Six Arrested as Itanagar Police Crack Interstate Child Trafficking Network

In a significant development, the Itanagar Police have dismantled an interstate child trafficking ring operating between Arunachal Pradesh and Assam, successfully rescuing three minor girls and apprehending six suspects involved in the illicit activities. This operation was initiated on February 7, 2026, after a seven-year-old girl was discovered injured and alone in F Sector, Itanagar. She was promptly taken to the Women Police Station (WPS) and subsequently hospitalized for medical evaluation.

During her counselling at ‘Ane’s Home,’ a support center for women and child victims located at the WPS, the young girl revealed that she had been subjected to repeated abuse and cruel treatment after being trafficked from Assam, where she was forced into domestic labor. She managed to escape just a day prior to her discovery.

Following a formal complaint from the chairperson of the Child Welfare Committee (CWC), a case was registered (Itanagar WPS Case No. 09/2026) under various sections of the Bharatiya Nyaya Sanhita, 2023, the Child Labour (Prohibition & Regulation) Act, 1986, and the Juvenile Justice (Care and Protection of Children) Act, 2015. The police coordinated raids that led to the rescue of three minor girls from distinct locations as part of their investigation, which revealed a deeply entrenched system of interstate trafficking. This system involved illegal cash transactions for selling children without any formal adoption protocols, depriving many of education, identity, and basic rights while forcing them into exploitative domestic work.

Investigators uncovered alarming instances of selling minors, including a case where a five-year-old child was sold for ₹12,000. Alarmingly, some of those arrested were the biological parents of the trafficked children. The investigation also highlighted patterns where multiple children from single families were trafficked to various households over time, with two additional children, including a 14-year-old boy missing since 2021, still unaccounted for.

Efforts are ongoing to locate these missing children, identify further victims, and track the financial dealings associated with this trafficking network. Officials have denounced this situation as a severe violation of child rights, emphasizing that domestic child labor and informal adoptions often disguise trafficking activities.

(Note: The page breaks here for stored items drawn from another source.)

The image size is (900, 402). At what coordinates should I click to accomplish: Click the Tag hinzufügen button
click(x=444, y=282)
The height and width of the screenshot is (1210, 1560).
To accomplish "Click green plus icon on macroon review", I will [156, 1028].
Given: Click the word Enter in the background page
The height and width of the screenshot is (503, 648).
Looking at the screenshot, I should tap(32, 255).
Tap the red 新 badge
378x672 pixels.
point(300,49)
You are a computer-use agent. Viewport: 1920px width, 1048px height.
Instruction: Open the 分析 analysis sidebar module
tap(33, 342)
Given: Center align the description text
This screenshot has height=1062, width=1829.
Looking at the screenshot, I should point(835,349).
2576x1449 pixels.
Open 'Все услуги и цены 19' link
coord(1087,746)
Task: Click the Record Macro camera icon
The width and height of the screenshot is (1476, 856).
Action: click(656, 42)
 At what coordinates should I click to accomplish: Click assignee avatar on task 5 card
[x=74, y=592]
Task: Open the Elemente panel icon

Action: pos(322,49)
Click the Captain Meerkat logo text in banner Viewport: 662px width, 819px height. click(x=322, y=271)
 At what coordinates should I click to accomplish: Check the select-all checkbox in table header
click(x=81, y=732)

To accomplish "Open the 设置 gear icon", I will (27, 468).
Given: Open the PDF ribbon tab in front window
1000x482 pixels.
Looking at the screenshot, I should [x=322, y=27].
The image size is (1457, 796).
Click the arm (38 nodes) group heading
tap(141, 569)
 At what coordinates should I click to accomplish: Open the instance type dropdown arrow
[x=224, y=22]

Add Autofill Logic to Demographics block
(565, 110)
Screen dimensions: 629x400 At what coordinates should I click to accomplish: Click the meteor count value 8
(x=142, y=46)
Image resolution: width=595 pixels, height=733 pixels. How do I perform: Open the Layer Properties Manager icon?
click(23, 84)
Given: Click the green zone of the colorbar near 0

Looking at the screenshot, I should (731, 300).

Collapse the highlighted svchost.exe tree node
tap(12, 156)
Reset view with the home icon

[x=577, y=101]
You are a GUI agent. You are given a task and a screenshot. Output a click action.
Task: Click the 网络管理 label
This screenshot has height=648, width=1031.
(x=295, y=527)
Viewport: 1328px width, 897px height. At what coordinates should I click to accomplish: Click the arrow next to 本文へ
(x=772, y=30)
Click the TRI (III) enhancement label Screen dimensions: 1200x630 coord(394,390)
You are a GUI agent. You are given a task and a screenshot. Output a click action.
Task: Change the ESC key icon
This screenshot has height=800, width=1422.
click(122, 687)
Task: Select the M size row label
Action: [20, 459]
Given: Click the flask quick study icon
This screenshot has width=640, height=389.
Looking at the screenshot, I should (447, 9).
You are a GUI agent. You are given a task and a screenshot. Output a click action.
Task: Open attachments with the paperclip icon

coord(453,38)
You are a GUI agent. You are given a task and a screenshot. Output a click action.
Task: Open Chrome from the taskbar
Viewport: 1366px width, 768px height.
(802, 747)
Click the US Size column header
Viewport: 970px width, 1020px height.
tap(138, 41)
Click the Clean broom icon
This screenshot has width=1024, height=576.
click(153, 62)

Among those arrested are women involved in the sale and purchase of minors, including one individual who was later granted bail. Notices have been issued to several people believed to have facilitated or had knowledge of the trafficking and subsequent disappearances of children. Meanwhile, the rescued minors have been presented to the Child Welfare Committee and placed in accredited shelter homes for their safety and rehabilitation.